### [Your objective]
Convert the lines starting at the line containing "This screenshot has height=450, width=800." and ending at the line containing "pos(147,711)" into a Markdown table with columns Row and Line, skipping blank lines.

-- begin Excerpted records --

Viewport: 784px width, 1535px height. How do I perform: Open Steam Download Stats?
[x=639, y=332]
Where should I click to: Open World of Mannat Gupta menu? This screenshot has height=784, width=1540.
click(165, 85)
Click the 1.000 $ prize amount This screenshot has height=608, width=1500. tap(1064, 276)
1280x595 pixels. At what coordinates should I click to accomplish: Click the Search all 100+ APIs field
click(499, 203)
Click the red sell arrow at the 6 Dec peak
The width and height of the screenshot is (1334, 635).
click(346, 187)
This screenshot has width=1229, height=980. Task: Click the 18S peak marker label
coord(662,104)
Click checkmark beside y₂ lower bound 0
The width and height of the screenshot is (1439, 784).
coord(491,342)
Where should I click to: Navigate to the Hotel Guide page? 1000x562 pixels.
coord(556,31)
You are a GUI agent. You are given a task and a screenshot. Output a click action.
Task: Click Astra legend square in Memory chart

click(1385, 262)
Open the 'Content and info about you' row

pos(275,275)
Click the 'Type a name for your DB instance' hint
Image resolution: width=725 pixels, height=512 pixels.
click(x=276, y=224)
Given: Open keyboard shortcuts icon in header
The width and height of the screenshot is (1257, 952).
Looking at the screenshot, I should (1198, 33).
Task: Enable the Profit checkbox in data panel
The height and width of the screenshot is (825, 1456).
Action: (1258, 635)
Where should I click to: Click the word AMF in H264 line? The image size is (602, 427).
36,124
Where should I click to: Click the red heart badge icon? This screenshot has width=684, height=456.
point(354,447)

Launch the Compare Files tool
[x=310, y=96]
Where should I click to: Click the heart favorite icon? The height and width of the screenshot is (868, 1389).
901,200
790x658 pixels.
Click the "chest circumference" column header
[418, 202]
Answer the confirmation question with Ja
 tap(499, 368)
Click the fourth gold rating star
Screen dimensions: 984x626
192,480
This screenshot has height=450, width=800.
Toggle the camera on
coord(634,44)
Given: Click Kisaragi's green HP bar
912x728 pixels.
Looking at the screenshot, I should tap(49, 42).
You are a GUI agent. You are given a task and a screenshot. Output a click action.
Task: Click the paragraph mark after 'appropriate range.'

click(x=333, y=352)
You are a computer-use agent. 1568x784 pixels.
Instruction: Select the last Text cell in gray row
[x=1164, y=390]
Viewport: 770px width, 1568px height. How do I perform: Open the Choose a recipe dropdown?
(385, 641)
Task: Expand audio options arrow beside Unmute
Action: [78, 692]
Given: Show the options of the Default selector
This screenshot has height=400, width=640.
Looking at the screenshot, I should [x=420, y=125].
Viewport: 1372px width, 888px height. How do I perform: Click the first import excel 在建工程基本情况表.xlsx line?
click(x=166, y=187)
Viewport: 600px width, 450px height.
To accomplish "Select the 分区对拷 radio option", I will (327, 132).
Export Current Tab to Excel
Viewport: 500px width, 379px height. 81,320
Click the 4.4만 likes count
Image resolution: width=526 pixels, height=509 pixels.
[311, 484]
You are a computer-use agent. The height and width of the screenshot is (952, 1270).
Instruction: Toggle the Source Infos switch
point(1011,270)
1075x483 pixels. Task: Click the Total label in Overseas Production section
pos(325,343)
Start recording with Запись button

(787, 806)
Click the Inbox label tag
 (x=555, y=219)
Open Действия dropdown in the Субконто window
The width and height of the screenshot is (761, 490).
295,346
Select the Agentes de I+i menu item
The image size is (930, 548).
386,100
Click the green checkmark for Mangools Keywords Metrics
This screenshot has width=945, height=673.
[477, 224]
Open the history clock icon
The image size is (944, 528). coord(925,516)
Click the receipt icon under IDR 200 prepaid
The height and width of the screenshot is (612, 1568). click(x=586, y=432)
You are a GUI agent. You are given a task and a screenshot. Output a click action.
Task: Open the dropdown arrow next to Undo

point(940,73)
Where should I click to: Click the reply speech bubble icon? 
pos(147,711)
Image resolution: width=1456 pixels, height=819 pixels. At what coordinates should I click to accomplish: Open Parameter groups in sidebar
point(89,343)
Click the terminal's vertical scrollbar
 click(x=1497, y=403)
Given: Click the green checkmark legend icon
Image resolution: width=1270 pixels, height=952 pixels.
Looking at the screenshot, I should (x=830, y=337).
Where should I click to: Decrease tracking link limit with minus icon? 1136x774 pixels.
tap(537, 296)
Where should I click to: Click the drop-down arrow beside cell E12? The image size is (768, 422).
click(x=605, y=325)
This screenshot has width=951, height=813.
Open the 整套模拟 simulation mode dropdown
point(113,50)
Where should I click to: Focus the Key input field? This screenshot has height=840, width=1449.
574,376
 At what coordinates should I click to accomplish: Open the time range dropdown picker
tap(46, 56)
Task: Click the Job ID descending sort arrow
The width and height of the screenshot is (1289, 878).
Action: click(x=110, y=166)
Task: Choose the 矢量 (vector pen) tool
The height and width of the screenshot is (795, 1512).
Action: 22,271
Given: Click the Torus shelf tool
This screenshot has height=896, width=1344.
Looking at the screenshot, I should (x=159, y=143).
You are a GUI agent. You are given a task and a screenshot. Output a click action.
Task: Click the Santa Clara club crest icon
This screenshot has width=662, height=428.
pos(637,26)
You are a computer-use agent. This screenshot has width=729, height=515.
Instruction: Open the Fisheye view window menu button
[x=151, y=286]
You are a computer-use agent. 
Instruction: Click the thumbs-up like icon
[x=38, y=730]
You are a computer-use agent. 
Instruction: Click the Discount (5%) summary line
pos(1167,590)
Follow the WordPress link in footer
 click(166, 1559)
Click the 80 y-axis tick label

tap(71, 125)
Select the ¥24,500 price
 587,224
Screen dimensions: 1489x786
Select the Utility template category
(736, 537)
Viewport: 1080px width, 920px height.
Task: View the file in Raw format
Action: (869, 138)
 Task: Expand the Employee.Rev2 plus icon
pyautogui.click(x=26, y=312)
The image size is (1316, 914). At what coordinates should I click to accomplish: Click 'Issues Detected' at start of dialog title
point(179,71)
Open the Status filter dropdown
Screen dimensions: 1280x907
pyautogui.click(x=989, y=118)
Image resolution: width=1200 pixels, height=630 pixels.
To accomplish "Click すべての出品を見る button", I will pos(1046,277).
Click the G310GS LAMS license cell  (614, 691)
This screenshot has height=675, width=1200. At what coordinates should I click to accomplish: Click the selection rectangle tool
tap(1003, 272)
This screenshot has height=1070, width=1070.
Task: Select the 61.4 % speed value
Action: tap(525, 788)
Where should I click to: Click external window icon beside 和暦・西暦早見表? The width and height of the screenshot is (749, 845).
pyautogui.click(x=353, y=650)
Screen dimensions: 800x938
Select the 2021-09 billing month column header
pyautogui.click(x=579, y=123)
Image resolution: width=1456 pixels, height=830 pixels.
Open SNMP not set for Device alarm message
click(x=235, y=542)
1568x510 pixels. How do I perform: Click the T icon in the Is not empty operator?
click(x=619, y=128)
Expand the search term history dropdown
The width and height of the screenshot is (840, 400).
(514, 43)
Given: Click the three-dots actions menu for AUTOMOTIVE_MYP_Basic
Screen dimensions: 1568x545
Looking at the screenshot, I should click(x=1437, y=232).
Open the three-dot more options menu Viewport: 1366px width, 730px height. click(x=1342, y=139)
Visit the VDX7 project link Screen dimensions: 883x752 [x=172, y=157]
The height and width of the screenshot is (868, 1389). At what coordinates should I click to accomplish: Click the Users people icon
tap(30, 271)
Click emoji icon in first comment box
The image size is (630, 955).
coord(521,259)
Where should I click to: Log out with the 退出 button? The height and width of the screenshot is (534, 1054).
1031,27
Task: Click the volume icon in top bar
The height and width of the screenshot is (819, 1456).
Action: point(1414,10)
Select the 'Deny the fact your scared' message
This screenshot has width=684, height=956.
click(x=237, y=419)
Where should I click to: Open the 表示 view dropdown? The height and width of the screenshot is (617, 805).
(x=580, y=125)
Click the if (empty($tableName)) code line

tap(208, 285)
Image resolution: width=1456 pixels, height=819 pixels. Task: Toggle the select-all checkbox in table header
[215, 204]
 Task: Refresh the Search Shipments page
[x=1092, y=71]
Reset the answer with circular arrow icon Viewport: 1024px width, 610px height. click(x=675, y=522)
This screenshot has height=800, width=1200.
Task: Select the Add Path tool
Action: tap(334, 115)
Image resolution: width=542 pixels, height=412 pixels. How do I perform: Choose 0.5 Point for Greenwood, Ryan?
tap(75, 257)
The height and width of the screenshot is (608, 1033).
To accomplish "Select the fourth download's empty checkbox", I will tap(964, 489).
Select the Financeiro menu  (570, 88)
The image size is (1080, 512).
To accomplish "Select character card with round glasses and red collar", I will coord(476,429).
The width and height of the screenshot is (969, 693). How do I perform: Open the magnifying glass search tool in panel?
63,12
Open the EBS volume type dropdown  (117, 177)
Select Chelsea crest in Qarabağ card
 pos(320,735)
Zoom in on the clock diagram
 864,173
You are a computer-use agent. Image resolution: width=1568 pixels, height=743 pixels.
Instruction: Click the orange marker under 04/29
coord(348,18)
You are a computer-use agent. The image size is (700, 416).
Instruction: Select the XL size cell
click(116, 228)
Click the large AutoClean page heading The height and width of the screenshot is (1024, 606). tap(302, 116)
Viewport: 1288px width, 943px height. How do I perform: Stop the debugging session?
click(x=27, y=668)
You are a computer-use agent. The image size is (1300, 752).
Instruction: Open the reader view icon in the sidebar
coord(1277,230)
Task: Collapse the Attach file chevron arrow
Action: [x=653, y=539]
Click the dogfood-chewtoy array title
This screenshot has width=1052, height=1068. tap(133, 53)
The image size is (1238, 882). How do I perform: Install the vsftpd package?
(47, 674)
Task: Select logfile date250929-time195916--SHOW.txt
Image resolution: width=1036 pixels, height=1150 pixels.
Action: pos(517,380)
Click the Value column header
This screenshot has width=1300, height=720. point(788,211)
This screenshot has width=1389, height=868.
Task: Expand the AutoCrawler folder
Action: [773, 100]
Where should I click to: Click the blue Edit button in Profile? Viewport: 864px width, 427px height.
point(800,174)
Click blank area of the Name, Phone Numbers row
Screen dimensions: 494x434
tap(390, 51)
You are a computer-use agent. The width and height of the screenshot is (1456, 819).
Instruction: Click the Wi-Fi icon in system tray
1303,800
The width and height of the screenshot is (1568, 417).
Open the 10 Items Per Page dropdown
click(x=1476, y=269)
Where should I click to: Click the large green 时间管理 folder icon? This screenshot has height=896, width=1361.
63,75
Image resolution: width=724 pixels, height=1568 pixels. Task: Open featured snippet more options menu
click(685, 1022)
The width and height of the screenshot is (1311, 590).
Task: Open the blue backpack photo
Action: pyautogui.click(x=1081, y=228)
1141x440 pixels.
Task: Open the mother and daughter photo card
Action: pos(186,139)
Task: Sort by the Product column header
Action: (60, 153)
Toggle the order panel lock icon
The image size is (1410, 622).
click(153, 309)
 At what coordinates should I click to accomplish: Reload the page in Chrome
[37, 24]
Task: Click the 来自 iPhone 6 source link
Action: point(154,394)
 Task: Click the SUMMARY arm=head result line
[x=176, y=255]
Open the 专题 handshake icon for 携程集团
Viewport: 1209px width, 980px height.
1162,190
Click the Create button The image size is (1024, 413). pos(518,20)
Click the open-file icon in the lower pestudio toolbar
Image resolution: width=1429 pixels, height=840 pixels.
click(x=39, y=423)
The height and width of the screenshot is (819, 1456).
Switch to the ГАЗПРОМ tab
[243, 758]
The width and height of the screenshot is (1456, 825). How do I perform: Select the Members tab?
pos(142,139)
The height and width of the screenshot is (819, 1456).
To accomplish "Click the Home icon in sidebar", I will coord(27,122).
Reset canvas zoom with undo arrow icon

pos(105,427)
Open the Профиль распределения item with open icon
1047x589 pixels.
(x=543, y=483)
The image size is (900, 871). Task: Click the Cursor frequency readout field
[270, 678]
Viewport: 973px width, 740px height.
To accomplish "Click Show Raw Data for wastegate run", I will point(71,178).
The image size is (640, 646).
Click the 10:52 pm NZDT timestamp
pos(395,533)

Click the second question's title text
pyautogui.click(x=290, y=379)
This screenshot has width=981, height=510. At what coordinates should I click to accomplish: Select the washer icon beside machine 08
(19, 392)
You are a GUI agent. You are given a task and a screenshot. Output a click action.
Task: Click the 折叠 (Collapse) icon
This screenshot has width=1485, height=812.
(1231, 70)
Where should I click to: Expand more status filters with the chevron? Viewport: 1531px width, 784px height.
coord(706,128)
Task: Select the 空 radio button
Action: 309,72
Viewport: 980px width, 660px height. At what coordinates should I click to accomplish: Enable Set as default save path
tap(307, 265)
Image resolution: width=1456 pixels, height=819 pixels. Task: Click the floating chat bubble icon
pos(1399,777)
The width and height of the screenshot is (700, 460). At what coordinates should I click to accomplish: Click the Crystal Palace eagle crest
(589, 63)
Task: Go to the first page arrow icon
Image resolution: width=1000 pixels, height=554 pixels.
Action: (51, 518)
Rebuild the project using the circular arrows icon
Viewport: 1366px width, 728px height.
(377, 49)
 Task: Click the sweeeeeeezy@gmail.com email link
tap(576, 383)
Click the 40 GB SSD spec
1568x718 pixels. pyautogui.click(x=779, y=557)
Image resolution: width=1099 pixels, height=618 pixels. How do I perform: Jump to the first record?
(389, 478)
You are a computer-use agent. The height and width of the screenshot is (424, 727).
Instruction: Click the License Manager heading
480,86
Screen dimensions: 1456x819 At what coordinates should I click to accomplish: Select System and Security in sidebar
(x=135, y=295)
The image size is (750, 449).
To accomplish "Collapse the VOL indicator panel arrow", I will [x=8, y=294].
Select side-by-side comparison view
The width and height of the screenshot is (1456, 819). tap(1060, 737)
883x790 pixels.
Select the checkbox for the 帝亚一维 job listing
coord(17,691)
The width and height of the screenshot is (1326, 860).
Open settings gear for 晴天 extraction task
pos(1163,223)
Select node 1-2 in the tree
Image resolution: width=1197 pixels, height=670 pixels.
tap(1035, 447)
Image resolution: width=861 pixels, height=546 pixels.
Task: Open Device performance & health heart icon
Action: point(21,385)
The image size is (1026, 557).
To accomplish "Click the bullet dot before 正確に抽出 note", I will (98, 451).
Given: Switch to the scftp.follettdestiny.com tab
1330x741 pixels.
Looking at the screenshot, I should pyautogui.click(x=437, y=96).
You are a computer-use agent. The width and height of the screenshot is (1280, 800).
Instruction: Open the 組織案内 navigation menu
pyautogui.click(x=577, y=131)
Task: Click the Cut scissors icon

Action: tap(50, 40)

-- end Excerpted records --

### [Written response]
| Row | Line |
|---|---|
| 1 | This screenshot has height=450, width=800. |
| 2 | Toggle the camera on |
| 3 | coord(634,44) |
| 4 | Given: Click Kisaragi's green HP bar |
| 5 | 912x728 pixels. |
| 6 | Looking at the screenshot, I should tap(49, 42). |
| 7 | You are a GUI agent. You are given a task and a screenshot. Output a click action. |
| 8 | Task: Click the paragraph mark after 'appropriate range.' |
| 9 | click(x=333, y=352) |
| 10 | You are a computer-use agent. 1568x784 pixels. |
| 11 | Instruction: Select the last Text cell in gray row |
| 12 | [x=1164, y=390] |
| 13 | Viewport: 770px width, 1568px height. How do I perform: Open the Choose a recipe dropdown? |
| 14 | (385, 641) |
| 15 | Task: Expand audio options arrow beside Unmute |
| 16 | Action: [78, 692] |
| 17 | Given: Show the options of the Default selector |
| 18 | This screenshot has height=400, width=640. |
| 19 | Looking at the screenshot, I should [x=420, y=125]. |
| 20 | Viewport: 1372px width, 888px height. How do I perform: Click the first import excel 在建工程基本情况表.xlsx line? |
| 21 | click(x=166, y=187) |
| 22 | Viewport: 600px width, 450px height. |
| 23 | To accomplish "Select the 分区对拷 radio option", I will (327, 132). |
| 24 | Export Current Tab to Excel |
| 25 | Viewport: 500px width, 379px height. 81,320 |
| 26 | Click the 4.4만 likes count |
| 27 | Image resolution: width=526 pixels, height=509 pixels. |
| 28 | [311, 484] |
| 29 | You are a computer-use agent. The height and width of the screenshot is (952, 1270). |
| 30 | Instruction: Toggle the Source Infos switch |
| 31 | point(1011,270) |
| 32 | 1075x483 pixels. Task: Click the Total label in Overseas Production section |
| 33 | pos(325,343) |
| 34 | Start recording with Запись button |
| 35 | (787, 806) |
| 36 | Click the Inbox label tag |
| 37 |  (x=555, y=219) |
| 38 | Open Действия dropdown in the Субконто window |
| 39 | The width and height of the screenshot is (761, 490). |
| 40 | 295,346 |
| 41 | Select the Agentes de I+i menu item |
| 42 | The image size is (930, 548). |
| 43 | 386,100 |
| 44 | Click the green checkmark for Mangools Keywords Metrics |
| 45 | This screenshot has width=945, height=673. |
| 46 | [477, 224] |
| 47 | Open the history clock icon |
| 48 | The image size is (944, 528). coord(925,516) |
| 49 | Click the receipt icon under IDR 200 prepaid |
| 50 | The height and width of the screenshot is (612, 1568). click(x=586, y=432) |
| 51 | You are a GUI agent. You are given a task and a screenshot. Output a click action. |
| 52 | Task: Open the dropdown arrow next to Undo |
| 53 | point(940,73) |
| 54 | Where should I click to: Click the reply speech bubble icon?  |
| 55 | pos(147,711) |